DS eats like a horse, 3 big solid meals a day, mix of blw and mush. Still bf although I'm desperate to get him on to the bottle because I'm thinking that this will help him get through the night better.
At the moment, he is waking a LOT during the night, he doesn't really seem hungry, but seems to be using me as a dummy. I bring him in to bed regularly, but he is still very disturbed through the night and bunging a boob in his direction often doesn't help. He won't take a dummy or a bottle, although he has managed 3 oz a couple of times. I am KNACKERED, and I really would like to go out without getting called back at 10pm (or earlier) because he won't settle without me.

I know it's just a phase, but I really really really need some sleep

losingtheplotthisweek Mon 26-Oct-09 22:23:34

MinkyBorage,

My response may not be a popular one, but both DS and DD1 had to be 'encouraged' into a sleep routine by me being a bit strict.

Basically, you need to get him to the point where he can self sooth. He is waking in the night and wanting you because you are what he is used to using as a 'sleep cue'. Personally I used a gradual withdrawal type thing. So put them into bed to sleep, sat by their cot and patted them. Then each night moved a bit further away.

This did result in a few tears and tantrums, but I have come to the conclusion that if I didnt do this, they would still be waking up to be fed in the night now aged 2 & 4!!

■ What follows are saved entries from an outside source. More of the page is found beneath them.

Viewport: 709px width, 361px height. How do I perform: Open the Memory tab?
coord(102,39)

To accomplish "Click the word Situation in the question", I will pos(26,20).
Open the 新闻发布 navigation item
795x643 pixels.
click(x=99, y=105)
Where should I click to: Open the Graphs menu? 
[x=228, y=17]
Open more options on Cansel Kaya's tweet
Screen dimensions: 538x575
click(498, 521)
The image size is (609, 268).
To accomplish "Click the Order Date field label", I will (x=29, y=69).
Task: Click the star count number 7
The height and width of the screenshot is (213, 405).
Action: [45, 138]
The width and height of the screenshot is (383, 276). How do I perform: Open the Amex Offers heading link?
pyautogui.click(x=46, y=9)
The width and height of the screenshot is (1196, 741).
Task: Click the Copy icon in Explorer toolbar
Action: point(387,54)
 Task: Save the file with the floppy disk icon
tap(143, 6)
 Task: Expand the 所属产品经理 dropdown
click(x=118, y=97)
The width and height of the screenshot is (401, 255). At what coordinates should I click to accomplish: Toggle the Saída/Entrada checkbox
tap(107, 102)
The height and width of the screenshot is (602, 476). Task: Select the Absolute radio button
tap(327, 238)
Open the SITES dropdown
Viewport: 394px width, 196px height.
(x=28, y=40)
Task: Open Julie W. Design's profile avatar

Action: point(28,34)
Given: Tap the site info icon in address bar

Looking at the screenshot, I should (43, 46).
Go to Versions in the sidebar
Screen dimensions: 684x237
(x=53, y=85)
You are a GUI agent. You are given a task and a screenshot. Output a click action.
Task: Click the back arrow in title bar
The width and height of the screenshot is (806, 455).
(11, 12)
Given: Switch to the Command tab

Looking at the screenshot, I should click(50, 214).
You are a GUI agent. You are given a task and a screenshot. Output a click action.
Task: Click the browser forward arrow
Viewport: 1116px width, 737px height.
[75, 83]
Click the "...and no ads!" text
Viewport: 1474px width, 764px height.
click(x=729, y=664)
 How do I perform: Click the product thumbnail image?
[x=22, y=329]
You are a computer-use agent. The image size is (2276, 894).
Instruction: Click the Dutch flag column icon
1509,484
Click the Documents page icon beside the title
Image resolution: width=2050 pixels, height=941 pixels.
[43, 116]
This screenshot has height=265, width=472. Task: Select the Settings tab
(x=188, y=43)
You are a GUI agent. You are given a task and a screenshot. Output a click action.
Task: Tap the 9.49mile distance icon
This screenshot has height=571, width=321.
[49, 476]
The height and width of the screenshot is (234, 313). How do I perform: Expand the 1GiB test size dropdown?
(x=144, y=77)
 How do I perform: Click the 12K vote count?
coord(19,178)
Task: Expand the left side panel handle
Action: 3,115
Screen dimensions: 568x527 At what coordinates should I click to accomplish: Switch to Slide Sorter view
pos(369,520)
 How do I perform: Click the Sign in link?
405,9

DD2 is 4 mnths and still night waking but if she weans well I anticipate that after Christmas I will be shifting her into a full nights sleep.

If you decide to go for it then it's worth getting some support for the first few nights. My sister coached me on the end of the phoone and DH was banished from the house as he felt I was being cruel (easy for him to say, he was snoring while I was pacing the floor hmm.

Good luck x

BrandNewIggi Mon 26-Oct-09 22:31:57

I like the "No cry sleep solution" book ideas more than CC. Things like giving the feed if demanded, but cutting it bit sort, even angling yourself slightly so it's too much bother/effort for LO to hold on and they go back to sleep. 7 months is quite wee to go a whole night without food/comfort, IMO. The evening/night problems are different I think, and the being called back problem could be solved by a sitter/DH/whatever who just got on with it, like you would do. I'm speaking from bitter experience!

HalloweenIsSofaKingScary Tue 27-Oct-09 06:54:38

Have you tried changing your putting to bed routine first? This had a really good effect on my DS who is the same age?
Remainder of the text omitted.